WORK INSTRUCTIONS => Write out, word for word, the section of the passage on depression in children below that begins with the words containing "4. Help your" and ends with "they grow up.".

QUOTED PASSAGE =>

>>

A Google search of how to deal with depression in children yielded 42 million results. That says it all right there. It is prevalent and resources are needed to help parents as they deal with depression in their child.
The National Institute of Mental Health (NIMH) has some disturbing statistics. By the time children reach 18 years old 11 percent of them have experienced some sort of depression. Interestingly boys are less likely to experience depression than girls. The older a child gets their risk of suffering from depression increases. Want to know the number one cause of disability among 15-44 year olds? Major depressive disorder, that’s according to the World Health Organization.
1. Try to find the cause. Is it thought patterns? Is it eating habits triggering the depression? Make sure they are getting plenty of Omega-3 (i.e. fish oil). Is it a bully at school or some other event they have not shared with you? In an effort to find out the cause, do something relaxing and enjoyable in order for your child to let down their guard to share what is on their heart.
2. Teach them how to deal with wrong thoughts. Wrong thoughts can be negative thoughts about themselves, others and negative things that have happened. Explain to them that dwelling on those kinds of thoughts harm their well-being. Give them uplifting music to listen to, lighthearted books to read and activities to keep them busy; in order for their minds to get off of the negative.
“As a man thinks, so is he.” – Old Proverb
3. Tell them it’s ok to feel sad, but it’s not ok to live in perpetual sadness so much that it hinders their enjoyment of life. Get them to focus on others. Have them make cards and letters for those serving in the army oversees. Create a care package for a college sibling, family member or neighbor. Have them help out the elderly. Anything to take their minds off themselves.
4. Help your child find something to do that they absolutely love. Depending on the age of your child, it might be your child doesn’t feel needed or a little lost as they figure out who they are as a person and what they want to be when they grow up.
5. If all else fails, get them professional help. Finances should not be a concern when hiring a professional in order to help your child get over his/her depression.
Have you had to deal with a depressed child? What did you do? Others may benefit from you sharing your experience.

<<

LISTED ENTRIES =>

>>

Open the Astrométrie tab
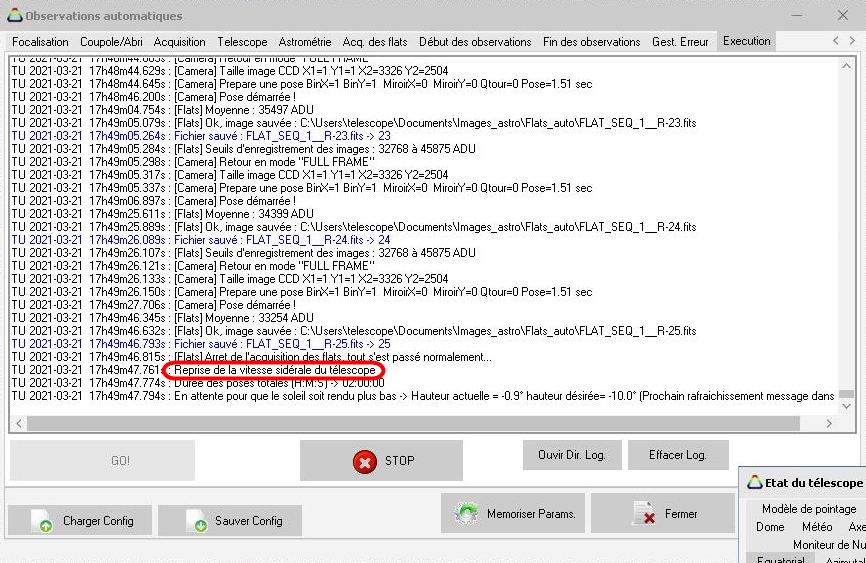Image resolution: width=866 pixels, height=563 pixels. (x=305, y=42)
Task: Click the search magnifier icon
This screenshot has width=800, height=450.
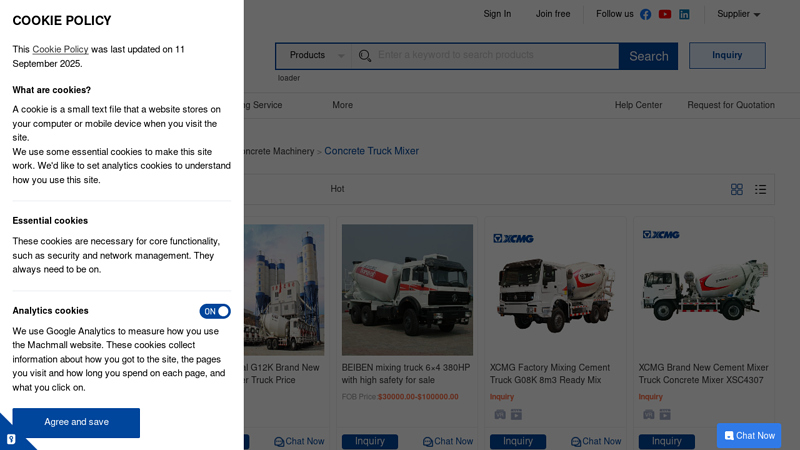Action: [365, 56]
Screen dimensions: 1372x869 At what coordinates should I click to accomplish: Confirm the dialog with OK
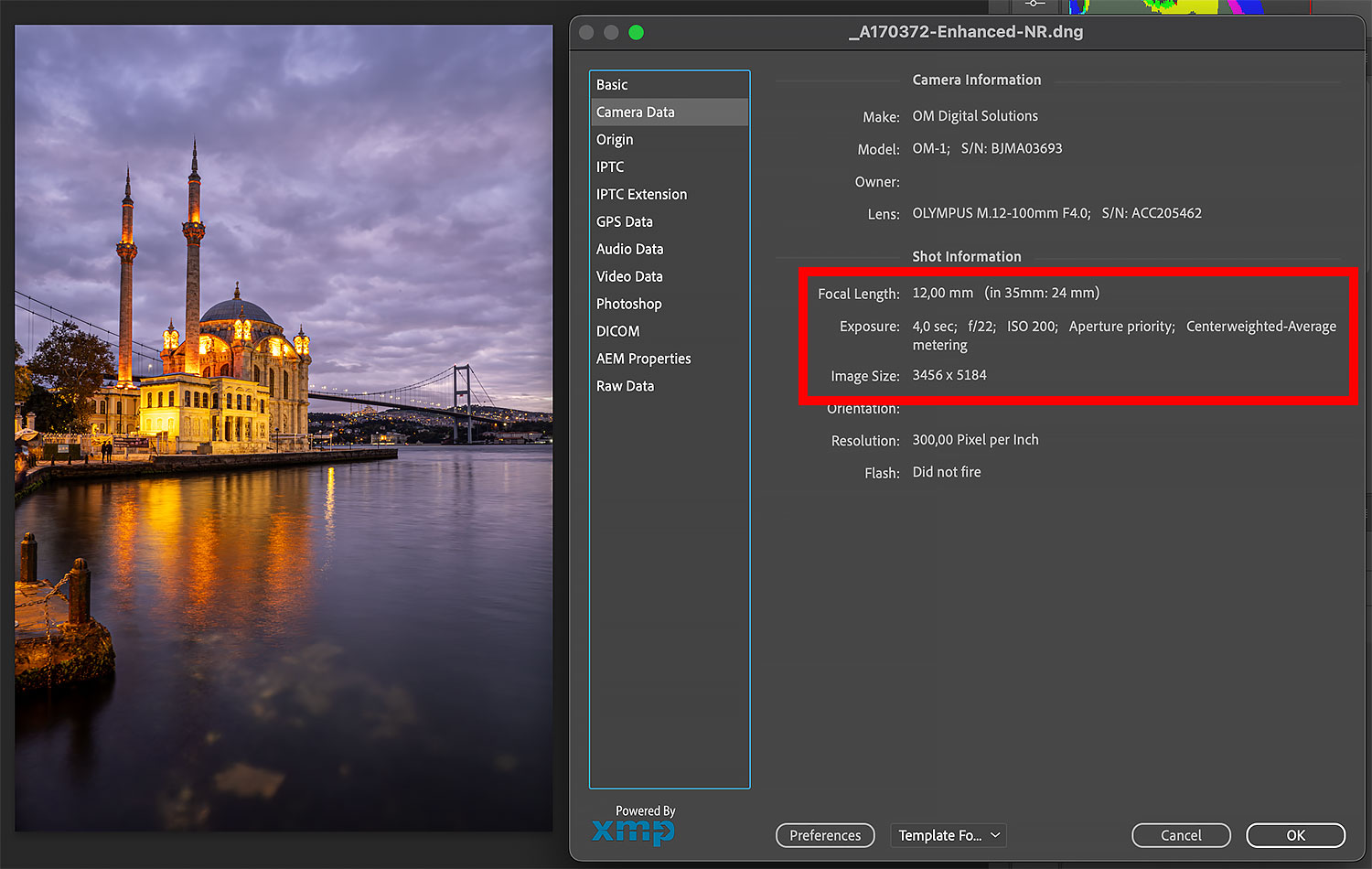(x=1295, y=835)
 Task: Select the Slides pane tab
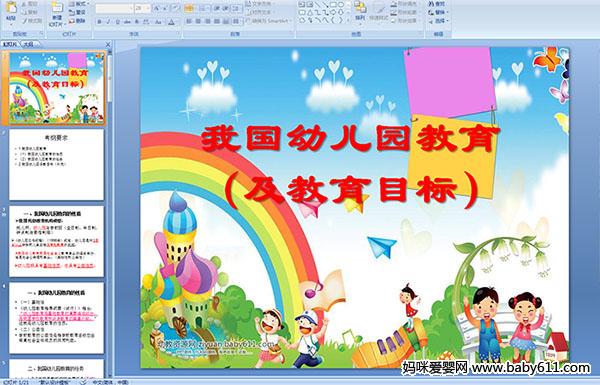(x=10, y=44)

<<

RESPONSE TO THE EXERCISE =>
4. Help your child find something to do that they absolutely love. Depending on the age of your child, it might be your child doesn’t feel needed or a little lost as they figure out who they are as a person and what they want to be when they grow up.